Long before he considered a career in healthcare, Jeremy Herrmann learned how to act quickly and save a life.
By TJ Banes, IU Health Senior Journalist, firstname.lastname@example.org
Jeremy Herrmann was first certified in CPR at the age of 12. His mom, Brenda Herrmann, was a nurse and educator, and his father, Mike Herrmann, worked in nuclear medicine. Every couple of years his father would bring his staff to the Herrmann’s White County Indiana home where Brenda Herrmann instructed the team in CPR.
Jeremy Herrmann had the advantage of taking part in the certification in a room filled with medical professionals.
Later, when he went to UIndy to pursue physical therapy, CPR became a requirement for his profession. At IU Health, Herrmann works in outpatient physical therapy for the Rehabilitation Services North Keystone Clinic. Like all clinicians, he takes CPR refresher courses quarterly.

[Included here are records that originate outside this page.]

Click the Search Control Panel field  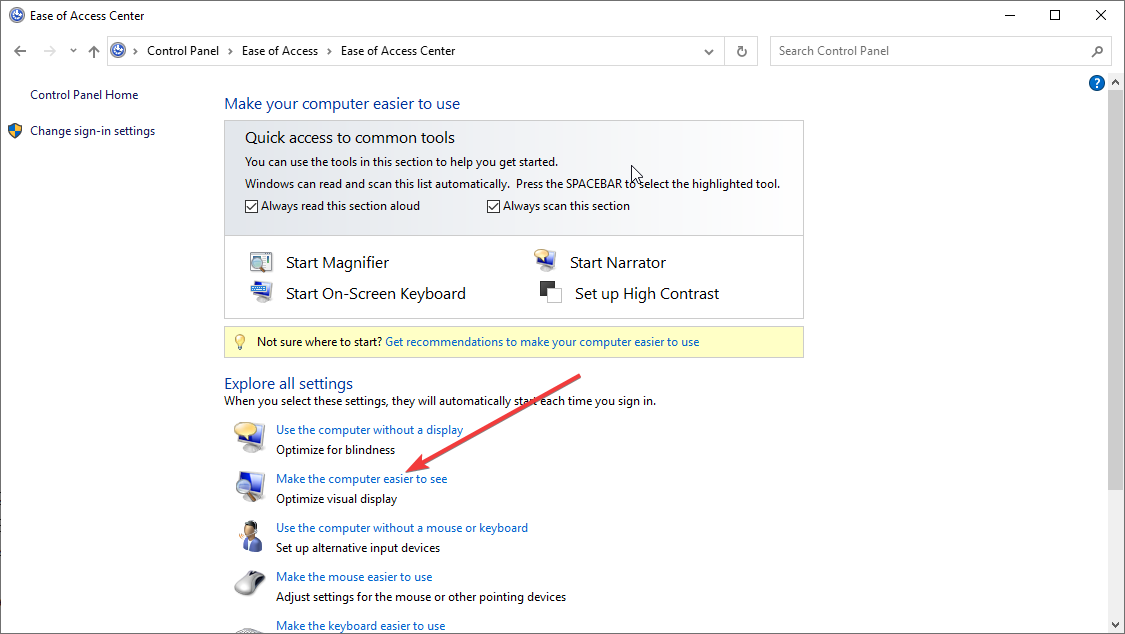click(x=930, y=51)
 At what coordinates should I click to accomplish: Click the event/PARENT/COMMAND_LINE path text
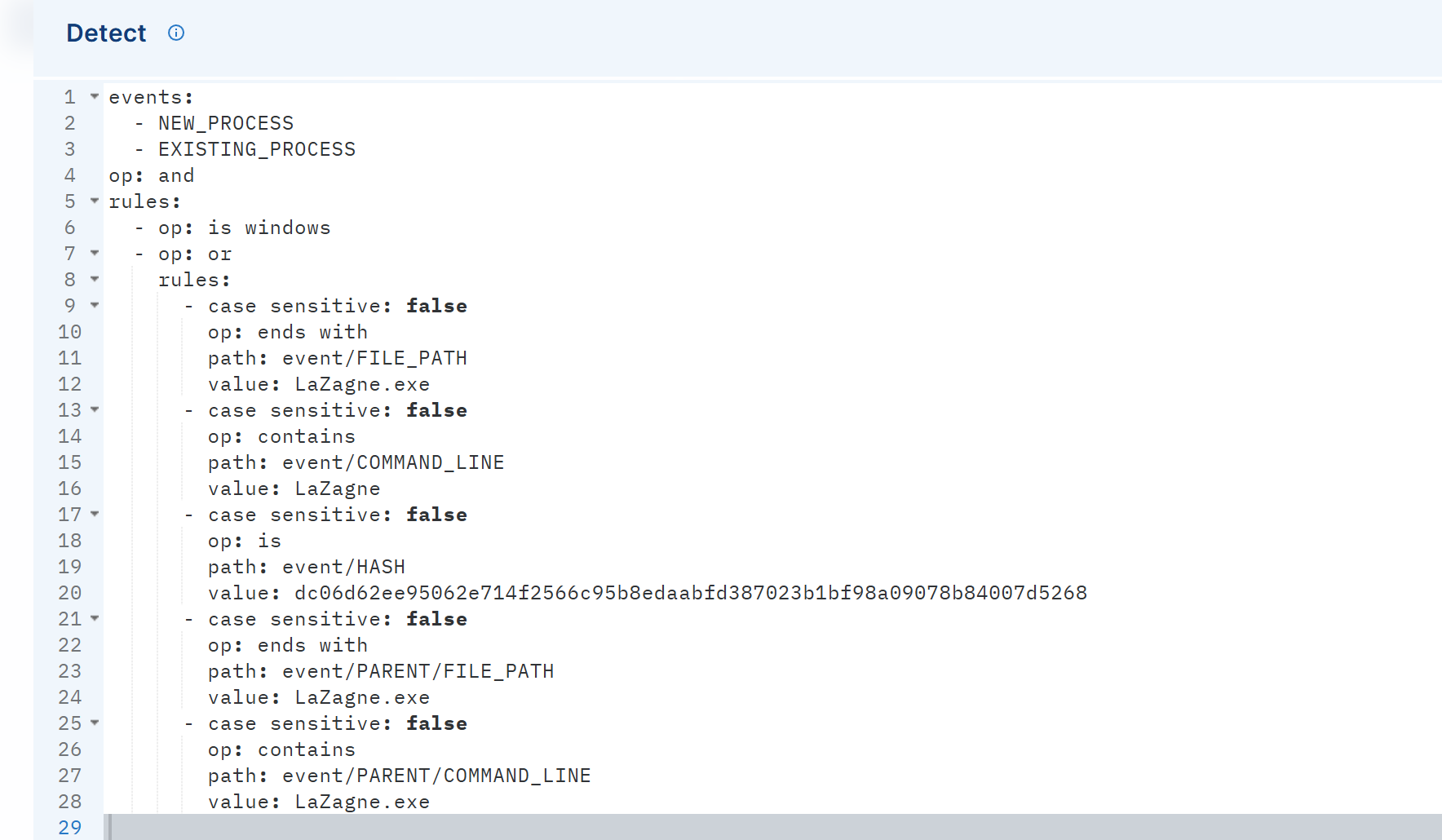coord(436,776)
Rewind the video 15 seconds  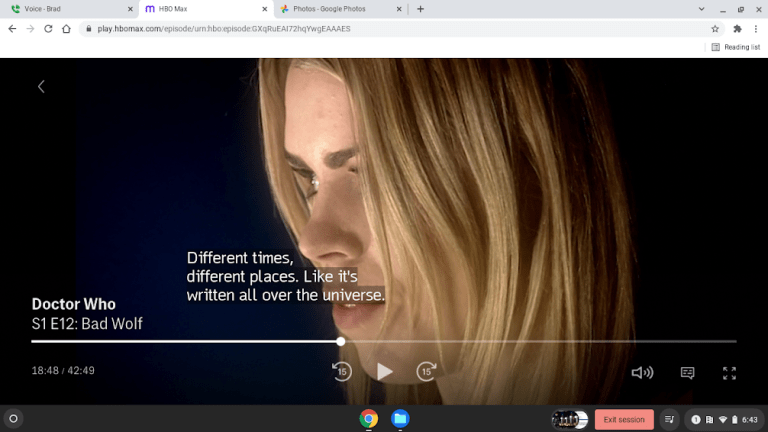pyautogui.click(x=342, y=372)
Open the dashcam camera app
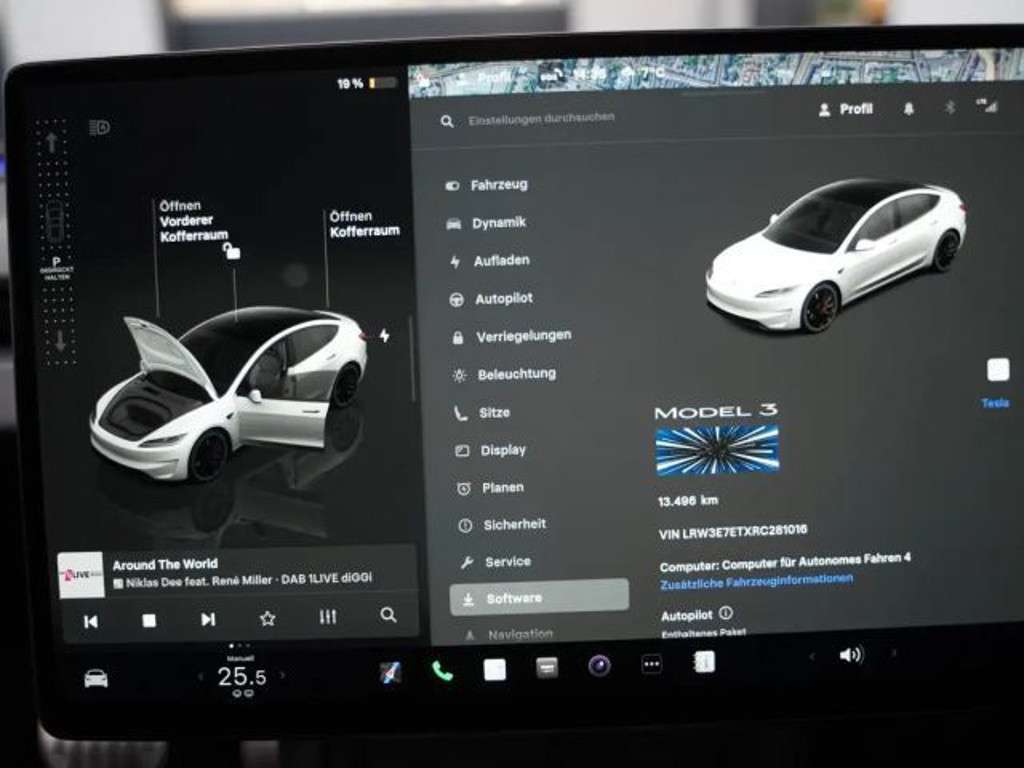Image resolution: width=1024 pixels, height=768 pixels. pos(599,666)
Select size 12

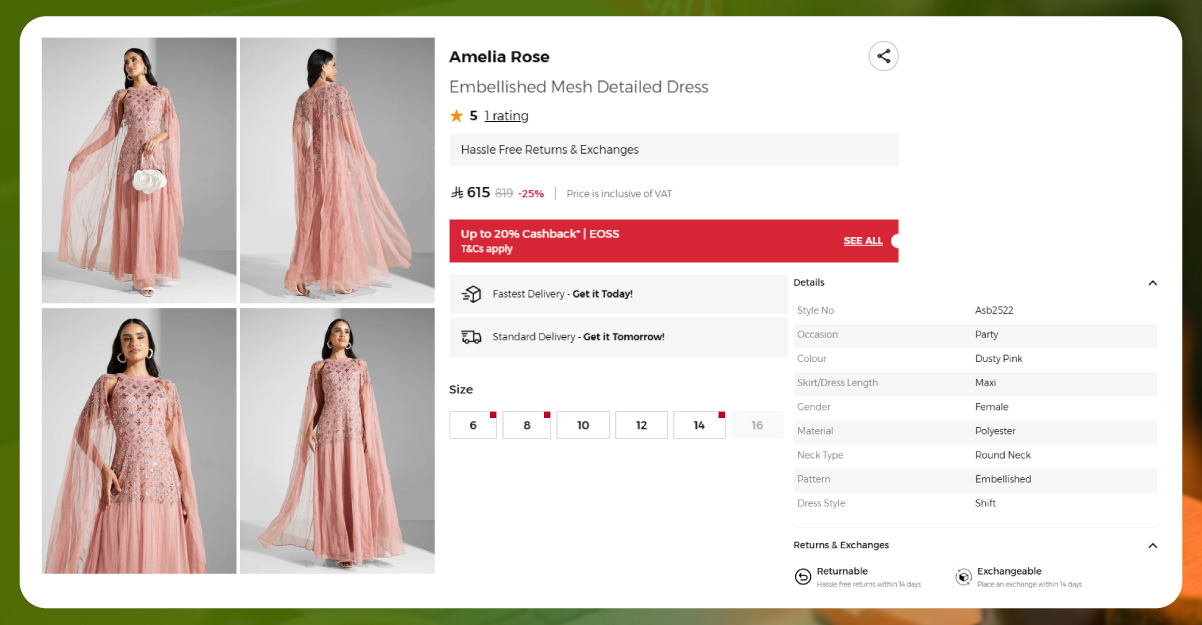pyautogui.click(x=641, y=425)
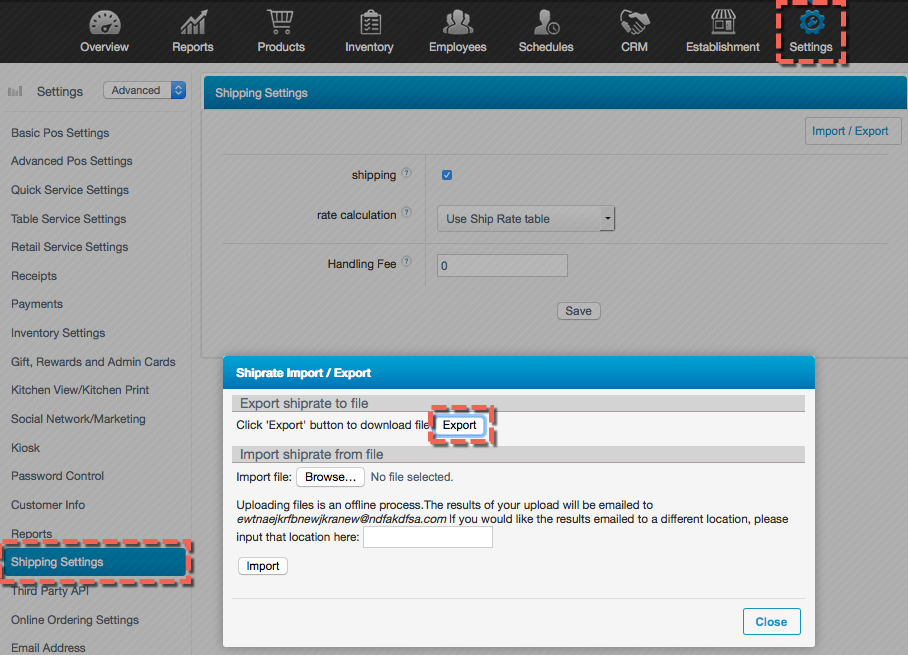Open Payments in settings sidebar
908x655 pixels.
[x=37, y=304]
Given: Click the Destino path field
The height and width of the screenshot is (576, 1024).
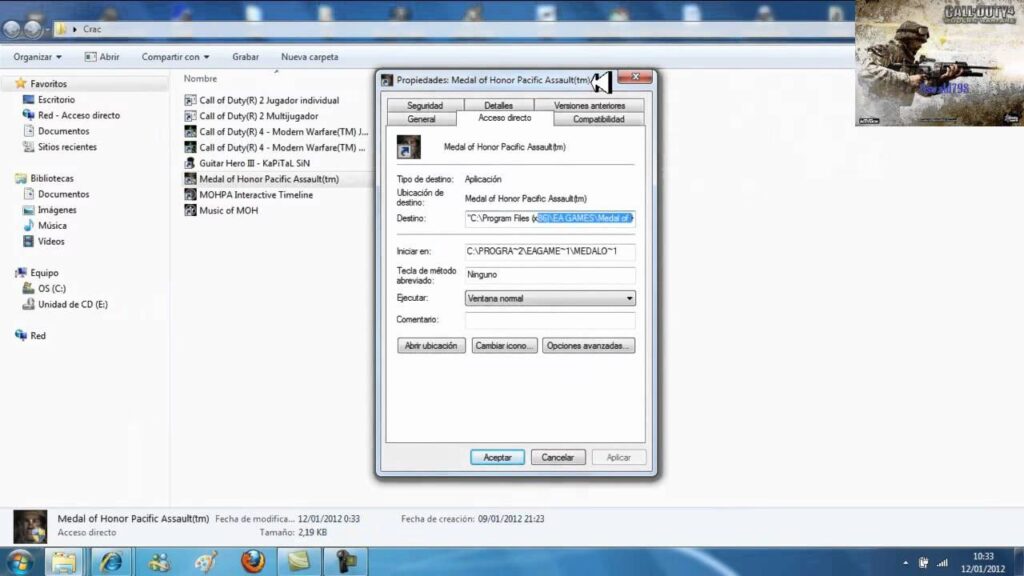Looking at the screenshot, I should click(550, 218).
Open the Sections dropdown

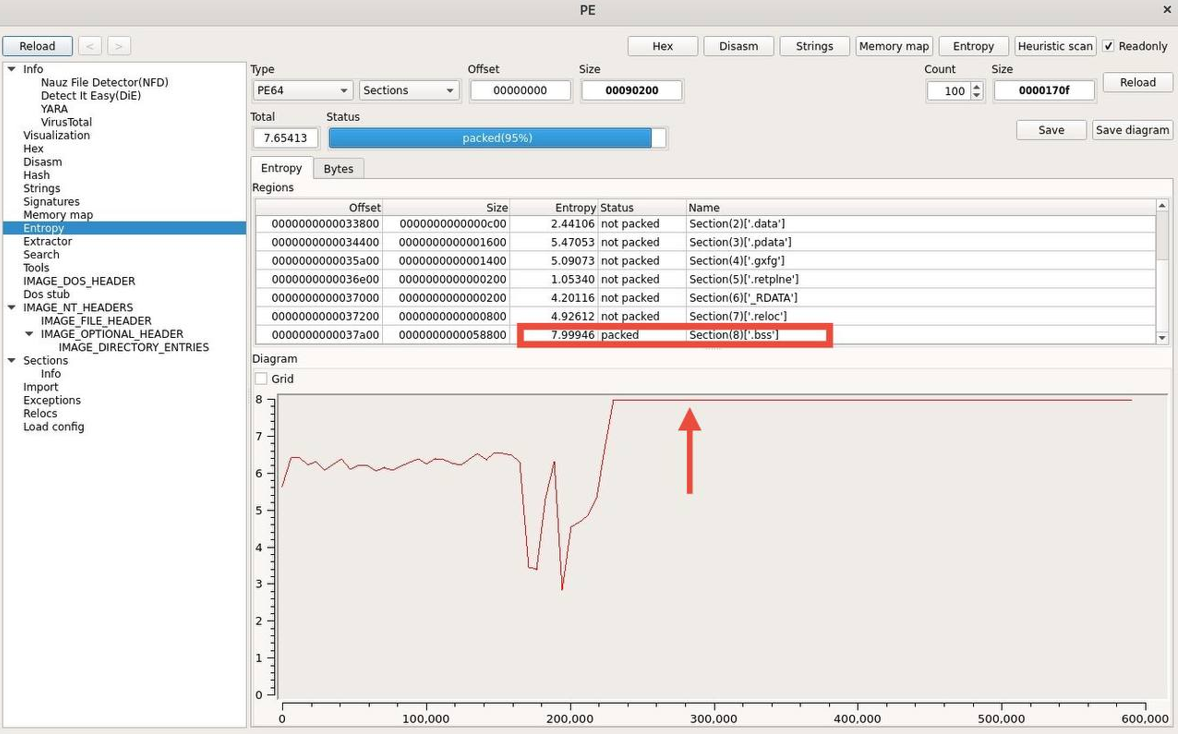click(407, 91)
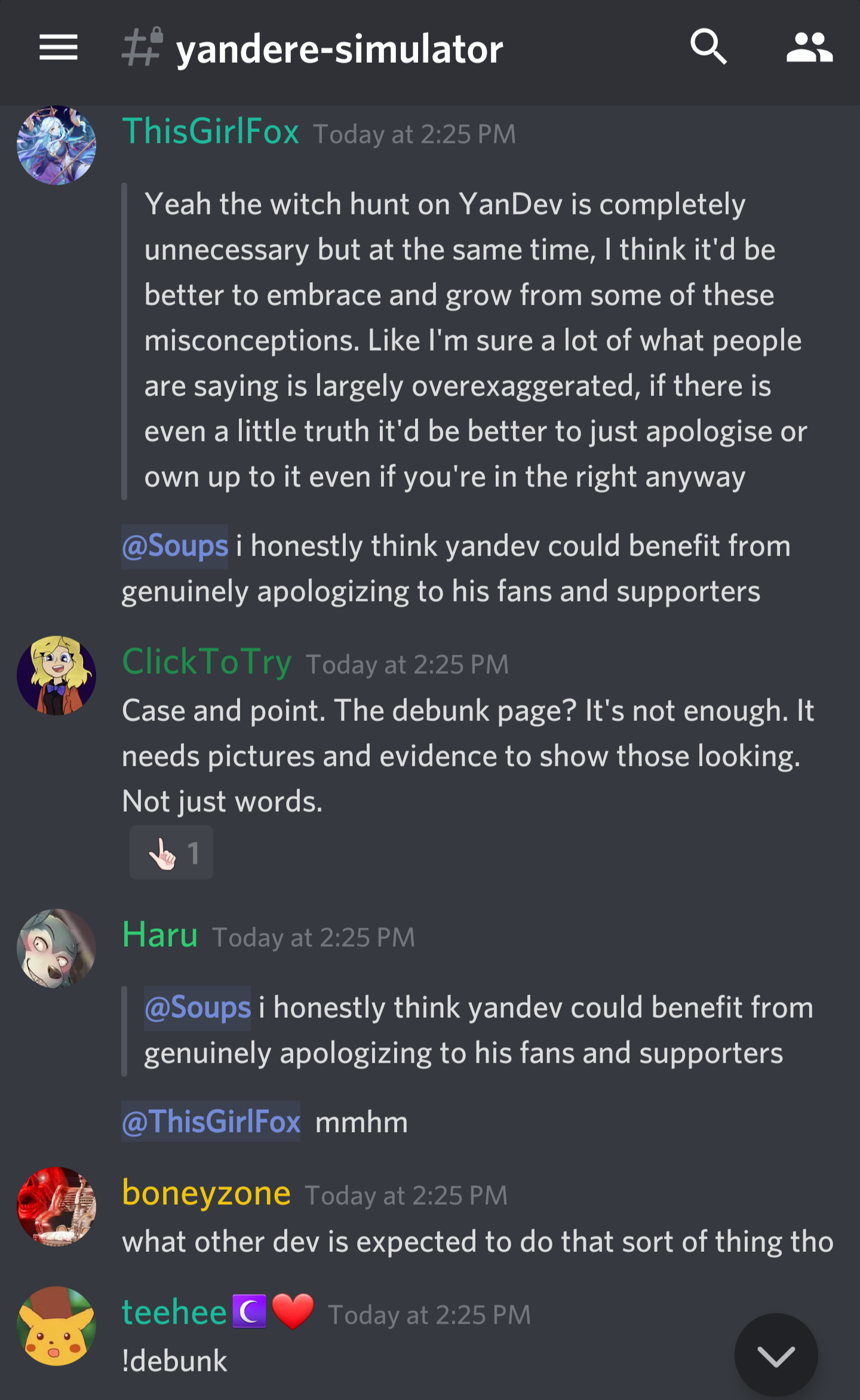Toggle the pointing-hand reaction on ClickToTry's message
The image size is (860, 1400).
(171, 852)
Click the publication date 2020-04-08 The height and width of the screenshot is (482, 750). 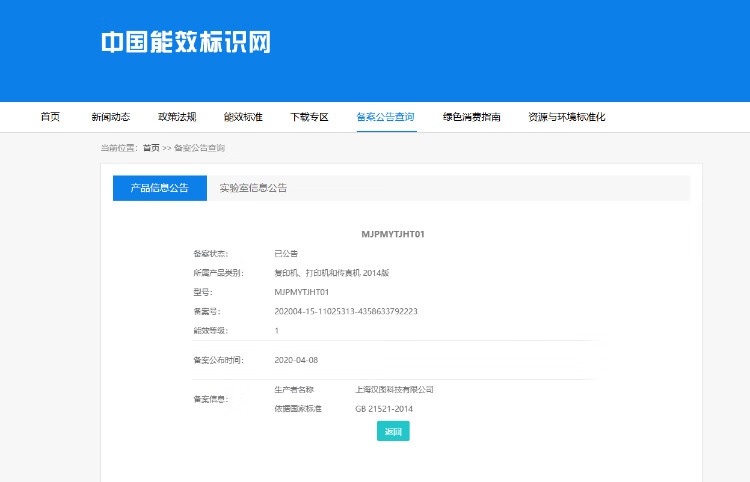point(296,360)
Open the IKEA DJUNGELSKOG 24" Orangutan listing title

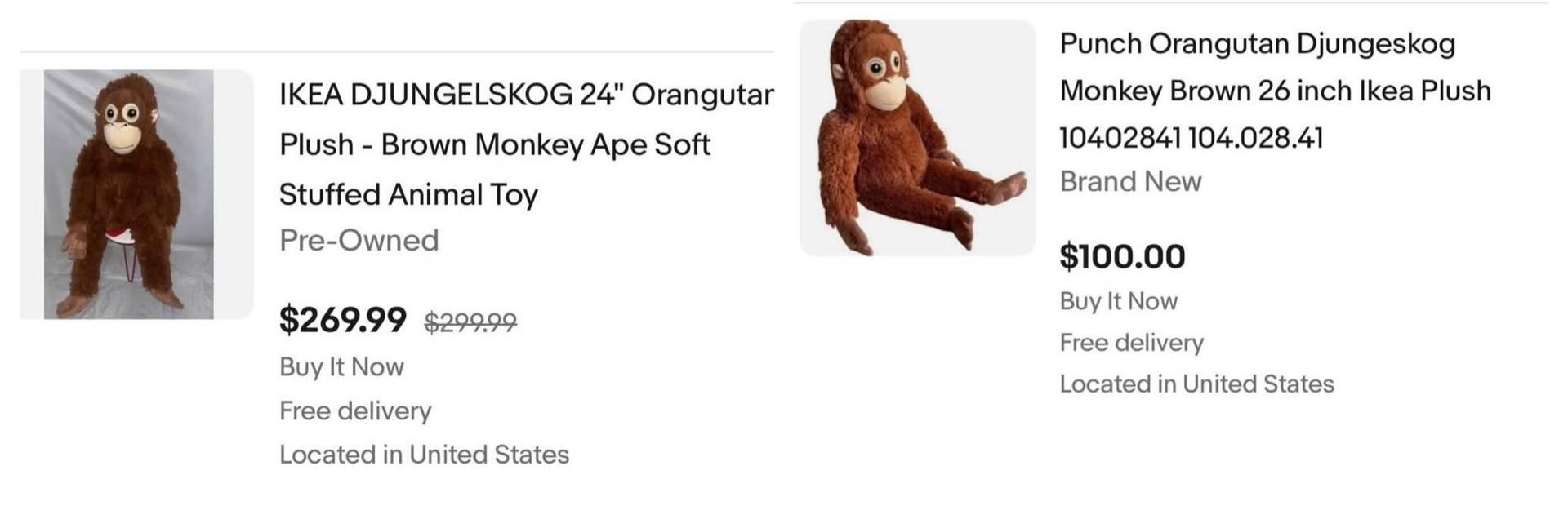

But he never thought he’d need to use the skills.
A male patient had been in Herrmann’s care for several weeks after the patient’s Rottweiler yanked him to his feet and injured his shoulder. Herrmann said the patient didn’t have a known heart condition, but on the day of his appointment, the patient was sitting in the waiting area and became unresponsive.
“My coworker called 911, and another coworker helped me get him to the floor so I could start CPR. A third co-worker went to get the AED (automated external defibrillator used to help re-establish the heart rhythm),” said Herrmann.
Coincidentally, the patient had noticed the AED’s located at the rehabilitation offices, just weeks earlier and had commented to Herrmann how important it is to have them accessible.
“Working on him was pretty unreal. I kept thinking to myself, ‘this is really happening,’ said Herrmann. “You have to follow your training and rely on others around you to assist.”
As Herrmann was performing compressions, another patient, who was a retired respiratory therapist came in for treatment and began assisting with respirations. Within minutes the patient was transported by ambulance to the hospital.
A month after the patient was released from the hospital, he returned to the rehabilitation offices to thank the staff and serve them lunch.
“I wanted to go into a profession where I would have a useful skillset and I could make a difference in people’s daily lives,” said Herrmann.
This particular incident went beyond what he had ever imagined. “This type of heart attack is typically hidden and you don’t know until it happens. He could have been home by himself, out walking his dog, anywhere, but he was here.”